The experiments were conducted with the receptor in its apo form or in the presence of a range of agonists. All spectra were obtained at 308 K, 564 MHz (¹⁹F) with receptor concentrations of 20 − 30 μM, saturating concentrations (1 mM) of agonists and a two-fold molar excess of Nb6B9 over β₁AR. ¹⁹F NMR spectra of A282C^TET (a) and ^TETC344 (b) are shown for ternary complexes of β₁AR in the apo form (light green), bound to carvedilol (brown), cyanopindolol (dark green), xamoterol (orange) and isoprenaline (red) (CVD carvedilol, CYA cyanopindolol, XAM xamoterol, ISO isoprenaline). The spectra are shown from top to bottom in increasing efficacy of the ligand bound. For reference the position of the uncoupled apo form is shown by a green dotted line (P1, P2) and the position of the ternary nanobody coupled complex with isoprenaline as a red dotted line (P4, P5). In (a) the grey dotted line (Δ) indicates the appearance of TET due to slow cleavage of the S-S bond at 308 K. The relative integrals of the ternary complexes P4 (c) and P5 (d) linearly correlate with the ligand efficacy. With increasing efficacy the amounts of P1 and P2 are decreasing. In (c) and (d) a black dashed line indicates the linear fit to the measured data points, while a grey dashed line shows the corresponding linear fit that goes through the origin (based on the assumption that no ternary complex should be formed if the ligand efficacy is 0%).

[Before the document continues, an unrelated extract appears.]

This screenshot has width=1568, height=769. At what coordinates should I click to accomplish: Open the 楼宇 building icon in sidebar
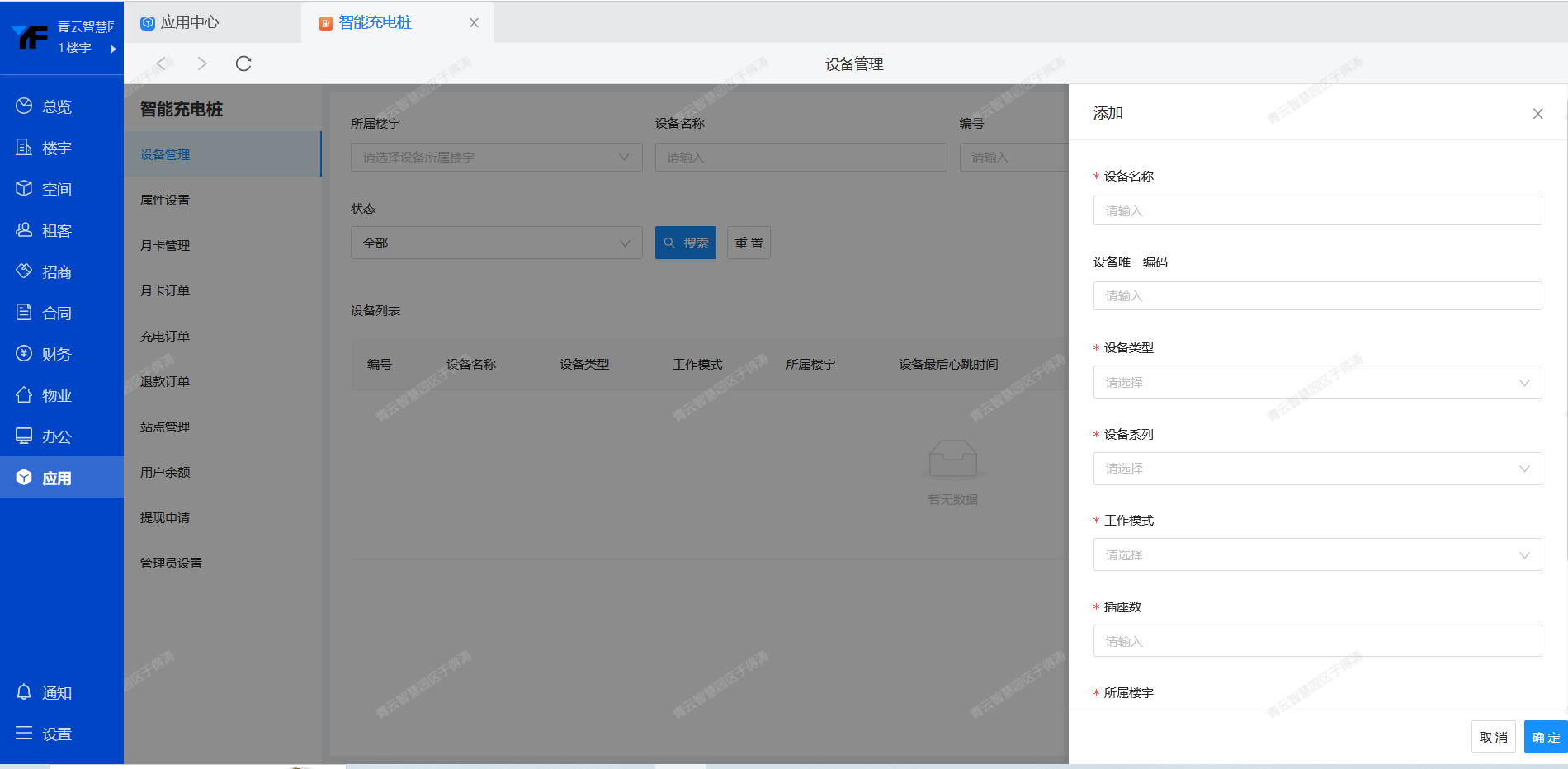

Fig. 5. Schematic overview of β₁AR ligand activation and ternary complex formation.

Cartoon cross sections spanned by TM6, TM7 and H8 with the TM7 ^TETC344^7.54 probes shown as yellow spheres, adjacent to Y343^7.53 of the NPxxY motif. The receptor exists in an equilibrium of inactive states (I_1,2) and a pre-active state (A), with the latter populated in growing amounts with increasing efficacy of the bound ligand. Nanobody Nb6B9 addition leads to the formation of a fully active ternary complex (A^G+) in amounts proportional to the ligand efficacy. Nanobody binding also occurs with the inactive form of the receptor, resulting in the formation of (A^G−). The latter can be considered as a pre-coupled inactive form, with inactive and active ternary complexes in slow exchange with each other. The binding interface in the (A^G−) complex is shown faded, emphasising that Nb6B9 has not yet fully engaged the epitope characteristic of the active receptor state. The (I₁) ⇌ (I₂) interchange takes place on a μs-to-ms timescale, while the (I₂) ⇌ (A) interchange as well as the (A^G−) ⇌ (A^G+) exchange occurs on a slower sub-second timescale. Exchange rates, where measured, are indicated below the equilibrium arrows. In the ternary state (A^G+) the cytoplasmic region of TM6 is rigid while TM7 remains dynamic on the μs-to-ms timescale, implied by TM7 showing partly blurred. In (A^G+) the conformation of TM7 in the vicinity of the NPxxY motif reveals agonist-dependent conformational differences, emphasised by TM7 showing in different colours in the enlarged region marked with (*). The grey slider below each receptor cartoon approximates the relative hydrophobic/hydrophilic extent of the TM7 ¹⁹F NMR probe surrounding in that particular state. Lipid bilayer hydrophobic regions are shown in light grey. Dark grey areas indicate transmembrane regions of the receptor with residues rich in hydrophobic side chains. These form hydrophobic gates above and below the NPxxY region (e.g. in I₁ and I₂) that shield the receptor interior against bulk water access. Blue dots on a grey background (e.g. in I₁, I₂ and A^G−) indicate ordered internal water molecules, separated from the bulk water through the hydrophobic gates (dark grey). Conformational changes upon activation disrupt the two hydrophobic side chain layers, resulting in the gradual opening of a continuous internal water pathway with cytoplasmic influx of bulk water, as indicated by the speckled grey/blue area between TM6 and TM7 in (A) and (A^G+).